Relegated to the Cork Premier Intermediate Football Championship
- Mallow

==Results==
===Divisional selection===
====Group 1 table====

|  | Team | Pld | W | D | L | SF | SA | SD | Pts |
|---|---|---|---|---|---|---|---|---|---|
| 1 | Carbery | 3 | 3 | 0 | 0 | 5-34 | 2-32 | 11 | 6 |
| 2 | Muskerry | 3 | 2 | 0 | 1 | 2-23 | 3-12 | 8 | 4 |
| 3 | Duhallow | 3 | 1 | 0 | 2 | 3-36 | 3-41 | -5 | 2 |
| 4 | Imokilly | 3 | 0 | 0 | 3 | 1-23 | 3-31 | -11 | 0 |

====Group 2 table====

|  | Team | Pld | W | D | L | SF | SA | SD | Pts |
|---|---|---|---|---|---|---|---|---|---|
| 1 | Avondhu | 2 | 2 | 0 | 0 | 4-29 | 2-14 | 21 | 4 |
| 2 | Beara | 2 | 1 | 0 | 1 | 0-08 | 2-13 | -11 | 2 |
| 3 | Seandún | 2 | 0 | 0 | 2 | 2-06 | 2-16 | -10 | 0 |

==Championship statistics==
===Top scorers===

- Top scorers overall

| Rank | Player | Club | Tally | Total | Matches | Average |
| 1 | Cian O'Riordan | Avondhu | 1-27 | 30 | 7 | 4.28 |
| 2 | Mark Collins | Castlehaven | 1-23 | 26 | 5 | 5.20 |
| John Hayes | Carbery Rangers | 1-23 | 26 | 5 | 5.20 |
| 3 | Kevin O'Sullivan | Ilen Rovers | 2-16 | 22 | 4 | 7.33 |
| Daithí Casey | UCC | 1-19 | 22 | 5 | 4.40 |
| 4 | Brian Horgan | Newcestown | 1-18 | 21 | 5 | 4.20 |
| 5 | Cian Fleming | Aghada | 1-16 | 19 | 3 | 6.33 |
| 6 | Robert Brosnan | Ilen Rovers | 1-15 | 18 | 4 | 6.50 |
| 7 | Paul Geaney | UCC | 2-10 | 16 | 4 | 4.00 |
| Brian Hurley | Castlehaven | 2-10 | 16 | 5 | 3.20 |
| Tom Monaghan | Avondhu | 1-13 | 16 | 6 | 2.66 |

- Top scorers in a single game

| Rank | Player | Club | Tally | Total | Opposition |
| 1 | Colm O'Neill | Avondhu | 2-05 | 11 | Beara |
| 2 | John Hayes | Carbery Rangers | 1-07 | 10 | Ilen Rovers |
| Kevin O'Sullivan | Ilen Rovers | 1-07 | 10 | Carbery Rangers |
| 3 | Mark Collins | Castlehaven | 1-06 | 9 | St. Nicholas' |
| Robert Brosnan | St. Nicholas' | 1-06 | 9 | UCC |
| 4 | Paul Geaney | UCC | 2-02 | 8 | Clonakilty |
| Kevin O'Sullivan | Ilen Rovers | 1-05 | 8 | Clonakilty |
| Barry Horgan | Newcestown | 1-05 | 8 | St.
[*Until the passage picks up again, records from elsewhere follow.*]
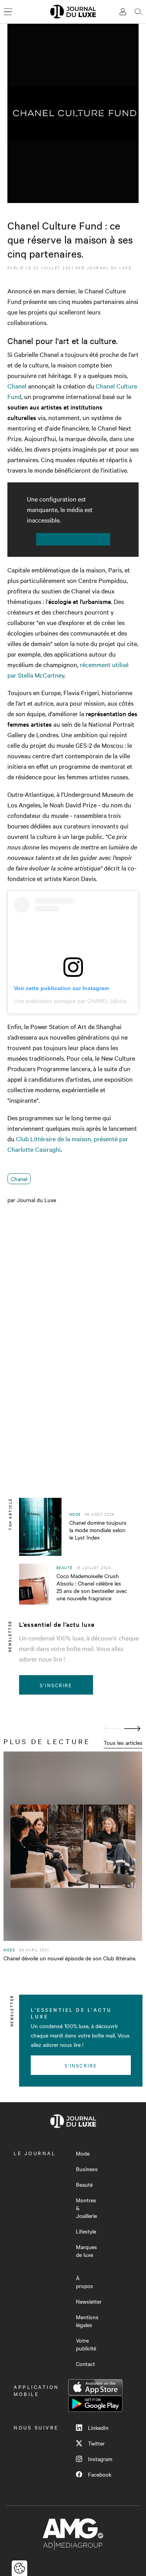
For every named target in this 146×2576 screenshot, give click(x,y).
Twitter (96, 2443)
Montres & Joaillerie (86, 2207)
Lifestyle (86, 2231)
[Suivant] (132, 1728)
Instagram (100, 2459)
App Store (95, 2387)
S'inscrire (56, 1684)
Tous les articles (123, 1742)
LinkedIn (98, 2427)
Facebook (99, 2474)
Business (87, 2169)
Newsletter (89, 2301)
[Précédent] (112, 1728)
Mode (83, 2153)
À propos (84, 2282)
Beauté (84, 2184)
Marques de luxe (86, 2250)
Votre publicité (86, 2344)
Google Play (95, 2404)
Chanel (16, 385)
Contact (85, 2364)
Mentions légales (87, 2321)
Nicholas' |
| John Miskella | Ballincollig | 1-05 | 8 | Na Piarsaigh |
| Cian Fleming | Aghada | 0-08 | 8 | Valley Rovers |
| Cian O'Riordan | Avondhu | 0-08 | 8 | Aghada |

===Miscellaneous===

- University College Cork qualify for the final for the first time since 1999.
- University College Cork won the championship for the first time since 1999.